A complexidade e a hibridez já mencionadas motivaram muitas discussões doutrinárias e jurisprudenciais, passando por áreas que vão do direito imobiliário ao trabalhista. Muitas das inovações legislativas são consolidações da prática jurídica sedimentada ao longo dos anos.

Um dos pontos de maior dificuldade e interesse na caracterização do instituto diz respeito à natureza jurídica da relação que se estabelece entre franqueador e franqueado, conjugando características de contratos associativos, em que o interesse das partes é convergente, e de contratos bilaterais, em que o interesse das partes se contrapõe.

Ademais, o contrato de franquia comporta formas diversas, podendo pender da mais elementar, chamada de franquia de marca e produto (product and trade name franchising), em que ao franqueado se concede o direito de negociar determinados bens e/ou serviços e o uso da marca do franqueador, a formas mais complexas, como as franquias de negócio formatado (business format franchising – BFF), em que há uma cessão temporária do aviamento empresarial. Das formas mais simples às mais complexas aumentam as características próprias dos contratos associativos, na medida em que aumenta o controle do franqueador relativamente a aspectos fundamentais do empreendimentodos franqueados.

Justamente desta marca associativa do contrato de franquia é que nasceram as principais discussões e conflitos, principalmente nos ramos do direito concorrencial, do consumidor e do trabalho.

Podemos citar como exemplo contemporâneo de tais discussões a recente decisão da Superintendência Geral do CADE determinando que, para fins de notificação de atos de concentração, as redes franqueadas em modelos de negócio formatado (BFF) podem ser consideradas parte integrante do grupo econômico do franqueador para fins de contabilização do faturamento.

A Lei 13.966/2019 não repete uma omissão importante da lei revogada: já no artigo 1º dispõe que a franquia empresarial não caracteriza relação de trabalho entre franqueador e os empregados do franqueado, positivando a jurisprudência dominante e afastando consequências de uma visão associativa do contrato.

Outra inovação importante, desta vez atinente ao direito consumerista, é a disposição que exclui a possibilidade de caracterização de relação de consumo entre franqueador e franqueado. A responsabilização diante do consumidor final, no entanto, segue solidária, conforme as disposições do Código de Defesa do Consumidor e a jurisprudência dominante. STJ.

#### Lista de dados
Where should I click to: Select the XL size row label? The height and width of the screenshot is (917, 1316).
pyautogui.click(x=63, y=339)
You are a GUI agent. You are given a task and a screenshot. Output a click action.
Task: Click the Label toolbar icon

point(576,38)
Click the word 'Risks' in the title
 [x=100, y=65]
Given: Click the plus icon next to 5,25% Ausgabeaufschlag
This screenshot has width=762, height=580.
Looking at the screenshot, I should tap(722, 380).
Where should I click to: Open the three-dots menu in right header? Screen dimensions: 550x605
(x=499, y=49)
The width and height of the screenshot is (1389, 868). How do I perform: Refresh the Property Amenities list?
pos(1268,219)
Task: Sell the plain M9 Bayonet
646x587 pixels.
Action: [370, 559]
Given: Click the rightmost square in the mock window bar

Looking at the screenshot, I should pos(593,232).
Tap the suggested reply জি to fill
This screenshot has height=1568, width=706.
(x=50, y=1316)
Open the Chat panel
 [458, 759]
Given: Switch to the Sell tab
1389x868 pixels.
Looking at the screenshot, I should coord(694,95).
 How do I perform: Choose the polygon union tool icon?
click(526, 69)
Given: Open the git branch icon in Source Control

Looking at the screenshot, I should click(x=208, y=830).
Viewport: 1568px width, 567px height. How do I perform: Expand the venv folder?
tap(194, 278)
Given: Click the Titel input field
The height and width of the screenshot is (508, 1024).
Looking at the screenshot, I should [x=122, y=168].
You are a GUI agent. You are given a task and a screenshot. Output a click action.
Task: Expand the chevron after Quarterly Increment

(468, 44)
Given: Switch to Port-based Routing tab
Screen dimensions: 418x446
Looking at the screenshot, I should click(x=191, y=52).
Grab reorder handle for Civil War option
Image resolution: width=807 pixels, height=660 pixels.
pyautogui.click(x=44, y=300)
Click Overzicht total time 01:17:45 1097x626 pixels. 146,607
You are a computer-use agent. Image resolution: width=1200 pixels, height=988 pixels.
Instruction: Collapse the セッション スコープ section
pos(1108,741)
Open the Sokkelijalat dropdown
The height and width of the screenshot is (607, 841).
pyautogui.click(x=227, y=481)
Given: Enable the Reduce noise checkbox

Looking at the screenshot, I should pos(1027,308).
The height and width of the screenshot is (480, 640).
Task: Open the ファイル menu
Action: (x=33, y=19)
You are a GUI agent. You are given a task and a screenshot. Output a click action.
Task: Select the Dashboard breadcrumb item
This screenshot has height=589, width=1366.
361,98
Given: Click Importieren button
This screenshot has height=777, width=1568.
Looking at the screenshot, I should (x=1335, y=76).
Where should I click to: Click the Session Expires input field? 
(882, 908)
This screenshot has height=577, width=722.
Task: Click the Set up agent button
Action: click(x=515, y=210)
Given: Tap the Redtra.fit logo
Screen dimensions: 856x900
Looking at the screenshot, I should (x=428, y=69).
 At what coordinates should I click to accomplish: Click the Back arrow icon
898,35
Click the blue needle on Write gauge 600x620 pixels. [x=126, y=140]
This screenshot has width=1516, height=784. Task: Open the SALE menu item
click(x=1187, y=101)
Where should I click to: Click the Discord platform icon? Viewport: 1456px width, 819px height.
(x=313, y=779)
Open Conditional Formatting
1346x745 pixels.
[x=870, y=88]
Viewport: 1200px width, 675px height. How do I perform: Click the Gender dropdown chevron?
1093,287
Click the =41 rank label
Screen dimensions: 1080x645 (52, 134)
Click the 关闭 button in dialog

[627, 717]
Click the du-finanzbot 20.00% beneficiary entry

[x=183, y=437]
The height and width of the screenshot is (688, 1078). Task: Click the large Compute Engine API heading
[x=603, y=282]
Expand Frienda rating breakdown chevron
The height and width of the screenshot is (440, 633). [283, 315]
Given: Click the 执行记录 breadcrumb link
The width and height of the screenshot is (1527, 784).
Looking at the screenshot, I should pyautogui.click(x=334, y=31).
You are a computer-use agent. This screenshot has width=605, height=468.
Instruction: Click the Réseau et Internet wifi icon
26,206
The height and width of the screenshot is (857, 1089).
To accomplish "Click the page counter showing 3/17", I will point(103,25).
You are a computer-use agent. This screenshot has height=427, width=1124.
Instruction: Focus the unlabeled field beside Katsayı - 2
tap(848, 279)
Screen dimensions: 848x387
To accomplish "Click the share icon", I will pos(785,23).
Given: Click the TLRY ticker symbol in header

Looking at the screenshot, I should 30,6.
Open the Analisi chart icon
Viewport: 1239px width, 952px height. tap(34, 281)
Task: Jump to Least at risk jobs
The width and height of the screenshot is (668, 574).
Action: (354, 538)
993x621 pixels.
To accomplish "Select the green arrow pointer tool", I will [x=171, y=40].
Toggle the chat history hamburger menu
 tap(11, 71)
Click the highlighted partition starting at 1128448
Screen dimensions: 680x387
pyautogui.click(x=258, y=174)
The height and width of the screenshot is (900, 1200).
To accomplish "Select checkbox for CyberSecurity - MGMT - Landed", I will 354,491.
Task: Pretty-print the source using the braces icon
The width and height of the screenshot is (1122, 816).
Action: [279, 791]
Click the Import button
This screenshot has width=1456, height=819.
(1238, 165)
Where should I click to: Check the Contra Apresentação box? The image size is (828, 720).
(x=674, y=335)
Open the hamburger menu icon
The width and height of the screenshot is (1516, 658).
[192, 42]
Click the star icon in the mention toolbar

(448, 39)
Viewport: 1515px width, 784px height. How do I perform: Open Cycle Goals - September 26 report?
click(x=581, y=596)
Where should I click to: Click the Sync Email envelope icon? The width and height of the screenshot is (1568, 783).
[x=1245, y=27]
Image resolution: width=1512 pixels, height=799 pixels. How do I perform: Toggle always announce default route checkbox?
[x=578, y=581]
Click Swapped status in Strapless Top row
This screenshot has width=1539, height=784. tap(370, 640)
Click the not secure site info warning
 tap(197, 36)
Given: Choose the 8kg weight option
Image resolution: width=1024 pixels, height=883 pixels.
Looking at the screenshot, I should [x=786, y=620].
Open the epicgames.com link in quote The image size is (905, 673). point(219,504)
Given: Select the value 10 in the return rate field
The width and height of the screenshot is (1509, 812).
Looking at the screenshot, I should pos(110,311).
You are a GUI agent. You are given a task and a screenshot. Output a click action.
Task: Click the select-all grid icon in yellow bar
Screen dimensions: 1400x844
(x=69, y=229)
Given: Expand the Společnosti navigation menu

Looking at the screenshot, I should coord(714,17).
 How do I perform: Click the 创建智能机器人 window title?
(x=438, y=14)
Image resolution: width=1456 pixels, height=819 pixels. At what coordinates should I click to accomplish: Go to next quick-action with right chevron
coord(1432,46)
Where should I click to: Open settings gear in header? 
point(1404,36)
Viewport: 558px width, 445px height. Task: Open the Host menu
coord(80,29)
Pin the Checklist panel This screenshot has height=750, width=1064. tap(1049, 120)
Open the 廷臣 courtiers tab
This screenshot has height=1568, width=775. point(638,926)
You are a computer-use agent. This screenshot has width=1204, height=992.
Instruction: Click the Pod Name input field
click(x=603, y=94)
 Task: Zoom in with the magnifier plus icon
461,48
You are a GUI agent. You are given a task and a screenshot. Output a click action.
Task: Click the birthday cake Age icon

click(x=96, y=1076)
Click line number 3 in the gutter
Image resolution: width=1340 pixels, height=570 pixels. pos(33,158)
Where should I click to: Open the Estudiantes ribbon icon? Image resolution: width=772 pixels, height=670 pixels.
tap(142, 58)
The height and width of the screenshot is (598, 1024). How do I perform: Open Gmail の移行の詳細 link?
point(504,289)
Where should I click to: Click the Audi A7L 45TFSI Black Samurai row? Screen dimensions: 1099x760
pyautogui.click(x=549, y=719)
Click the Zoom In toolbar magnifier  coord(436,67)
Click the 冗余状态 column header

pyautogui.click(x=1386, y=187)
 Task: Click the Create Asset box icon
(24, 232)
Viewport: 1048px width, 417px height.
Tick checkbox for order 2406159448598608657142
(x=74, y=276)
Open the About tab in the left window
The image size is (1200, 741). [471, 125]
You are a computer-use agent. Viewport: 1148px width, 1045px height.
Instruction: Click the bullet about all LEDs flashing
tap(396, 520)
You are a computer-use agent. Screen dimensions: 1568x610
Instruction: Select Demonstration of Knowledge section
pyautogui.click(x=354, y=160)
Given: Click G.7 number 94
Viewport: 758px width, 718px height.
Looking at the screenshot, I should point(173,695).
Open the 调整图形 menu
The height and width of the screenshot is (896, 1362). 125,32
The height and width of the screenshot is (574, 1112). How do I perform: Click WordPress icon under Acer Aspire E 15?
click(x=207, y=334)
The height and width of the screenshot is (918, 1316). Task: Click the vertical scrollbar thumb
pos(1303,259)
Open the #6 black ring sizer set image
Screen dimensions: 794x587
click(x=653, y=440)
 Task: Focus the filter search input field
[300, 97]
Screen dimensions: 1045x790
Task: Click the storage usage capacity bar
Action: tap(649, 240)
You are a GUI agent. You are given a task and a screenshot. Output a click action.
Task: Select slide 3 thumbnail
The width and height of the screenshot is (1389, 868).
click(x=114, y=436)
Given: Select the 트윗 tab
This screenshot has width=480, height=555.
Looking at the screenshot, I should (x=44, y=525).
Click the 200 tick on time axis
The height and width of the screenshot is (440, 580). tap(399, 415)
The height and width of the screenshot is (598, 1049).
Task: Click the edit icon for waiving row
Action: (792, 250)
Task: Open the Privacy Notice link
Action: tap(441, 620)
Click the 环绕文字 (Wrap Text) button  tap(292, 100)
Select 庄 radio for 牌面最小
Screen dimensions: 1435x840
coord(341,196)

#### Tarefa pedida
Reescreva o trecho do texto sobre franquia que começa em "Outra inovação importante, desta" e termina em "jurisprudência dominante. STJ.", substituindo "consumidor final" por "cliente final". Não é preciso usar os dados.

#### Exercício resolvido
Outra inovação importante, desta vez atinente ao direito consumerista, é a disposição que exclui a possibilidade de caracterização de relação de consumo entre franqueador e franqueado. A responsabilização diante do cliente final, no entanto, segue solidária, conforme as disposições do Código de Defesa do Consumidor e a jurisprudência dominante. STJ.